The taxi would take the man across Montenegro to the Bosnian border where local immigration officers had already received a request from the Thai Embassy to let him through under exceptional circumstances. The Bosnian Ministry of Foreign Affairs kindly accepted the case and was very helpful towards coordinating their authorities according to Mr. Kittivudh. After traveling through Bosnia and Herzegovina, the man rented another taxi to take him across the entire length of Croatia in order to enter Hungary. At the border, Thai Embassy staff had already sent a car to take him to Budapest. His journey from Podgorica to Budapest encompassed a stretch of over 1,000 kilometers. 

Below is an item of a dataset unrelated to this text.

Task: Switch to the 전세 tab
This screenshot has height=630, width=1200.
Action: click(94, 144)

“When he arrived here in Budapest, Thailand had already begun turning away commercial flights. Our job at this point was to send him to Schiphol Airport in Amsterdam where he could board a KLM flight home with the documents that had a time limit on their validity,” says Mr. Kittivudh. The health certificate was to be no more than three days old before the passenger would board the plane according to the new measures that were changing by the day. The volatility of the circumstances rendered a number of the documents the man successfully acquired in early April invalid due to the postponing of travel plans.


 “I personally felt very worried about this man’s case. For that entire month I woke up in the morning and the only thing I could think about was how the man was doing wherever he was on the leg of his journey,” says Mr. Kittivudh. When asked why he was so concerned, he says “I picked up his distress call myself- which at that point I was the man’s last hope. He would have no salary, nowhere to go, he’d be completely stranded in Montenegro if we do not succeed".
 
After a few botched attempts to send the man home, all the documents were finally approved in line with the travel plans organized by the Thai Embassy. The travel route would involve numerous transits before making a final stop in The Netherlands where a seat on a repatriation flight was secured for the man. He first took a ride from Budapest to Vienna where he boarded a Lufthansa flight to Frankfurt. From Frankfurt, he finally took a flight to Schiphol Airport Amsterdam and boarded his KLM flight to Thailand on April 19th 2020. The man’s journey from the starting point in Montenegro to Amsterdam took the man over 4 weeks and covered a span of 2,170 kilometers.

Through the hard work of Thai Embassy staff as well as cooperation from local authorities in every respective country, all personnel involved contributed their efforts in pursuit of one common goal-to bring a fellow Thai back home. Such devotion is a hallmark of how civil servants would go above and beyond their mandates to fulfil their duty.

Before I ended the call with Mr. Kittivudh, I asked if there were any limits to the solutions the Embassy could take to assist this man on his journey. He said “I find that this was feat beyond the best we could have done for him.”